Air India was once the company that inspired Singapore Airlines and Cathay Pacific
In the early 1970s, the Singapore government, led by Prime Minister Lee Kuan Yew, had a great idea. In order to attract investment in the small island nation, he thought to start an international airline that would act as a kind of Singapore aerial advertising and its world-class capabilities.
It would do this by demonstrating executives around the world a level of excellence that had never known leading airlines of the time world.
It was a great idea, but the new Singapore Airlines Obviously, you would have to work with an existing airline that would acquire the necessary know-how and service standards.
The question was: which airline could it be? Authorities have made a list of the best airlines in the world, and eventually one of them returned.
And this airline, believe it or not, was Air India.
Anthony Sampson, in his bestseller, Empires of the Sky-politics, competition and cartels World Airlines, devotes a chapter to companies like Asia such as Singapore Airlines, Cathay Pacific and Thai Airways have begun to dominate the sky 1970, redefining the concept of service.
But the first Asian airline to do so, said Samson was Air India, who inspired everyone else in the 1940s.
Air India had a curious beginning. In the early 1930s, European air charters to India were unloading international airlines to Karachi. This letter was sent to its destination in the process – a process that could take several days.
A former pilot in the Royal Air Force called Nevill Vintcent had an idea: what if someone was to create an air service that could pick up the mail Karachi and deliver it to your destination on the same day?
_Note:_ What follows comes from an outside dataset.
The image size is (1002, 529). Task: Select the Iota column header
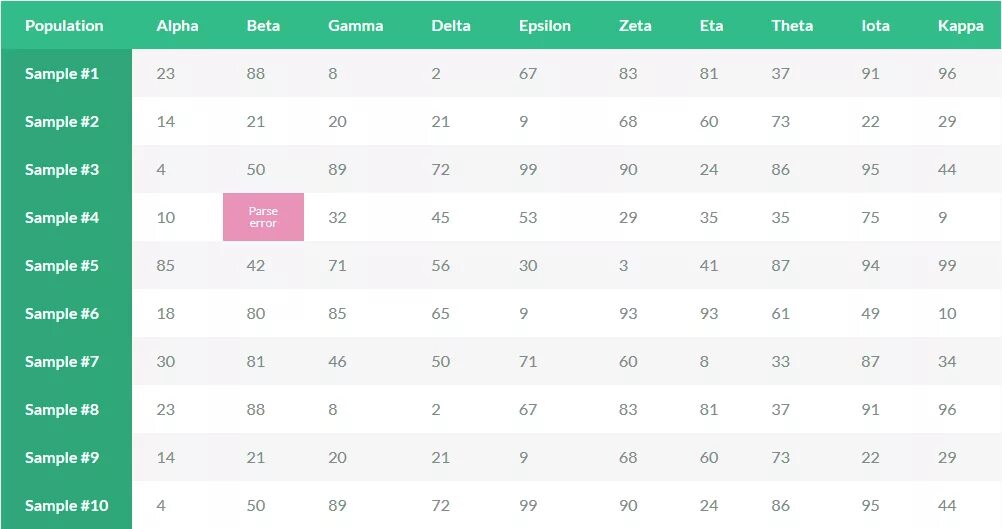pyautogui.click(x=875, y=26)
Vintcent got the idea of JRD Tata, descending 25 from the Tata family and an aviation fanatic (boy in France, his family was near Louis Bleriot, a legendary aviation pioneer, and the young Un JRD had given their first flight other than Adolphe Pegoud, the first boxer in the world in the first world war, and the first man to perform the aerobatic maneuver called “loop the loop”).
Thus, in 1932, JRD Tata and Tata began airmail Vintcent. They had two Puss Moth planes, which could fly at 100 miles per hour, carrying a cargo of mail and two passengers; The only equipment that had a pair of glasses and a rule of calculation in the first to help the driver to navigate.
The first airmail flight Tata took off on October 15, 1932. JRD Tata took the mail from Karachi to Bombay and Vintcent took over the remaining archive from Bombay to Madras. (It is interesting to note that the first flight was delayed by a month due to the untimely rains flooded by the collapse of mud in Bombay, and had to wait until it is completely dry).
A Tata Airlines commercial for 1939. (author included)
Children’s company had a squad of two pilots, three field engineers and two chowkidars four pawns, and Karachi-Bombay-Madras operated every Monday, stopping overnight at Bellary on the road: a 28-hour trip around.
During its first year, Tata Air Mail made a profit of Rs60,000, carrying a total of 10 tons of mail and 155 passengers (it would be interesting to know that these intrepid passengers early, but unfortunately there is no record of their names) .
In a few years, its service to Delhi (through Indore, Bhopal and Gwalior), Hyderabad, Goa and Colombo has been extended and in 1938 changed its name to Tata Airlines.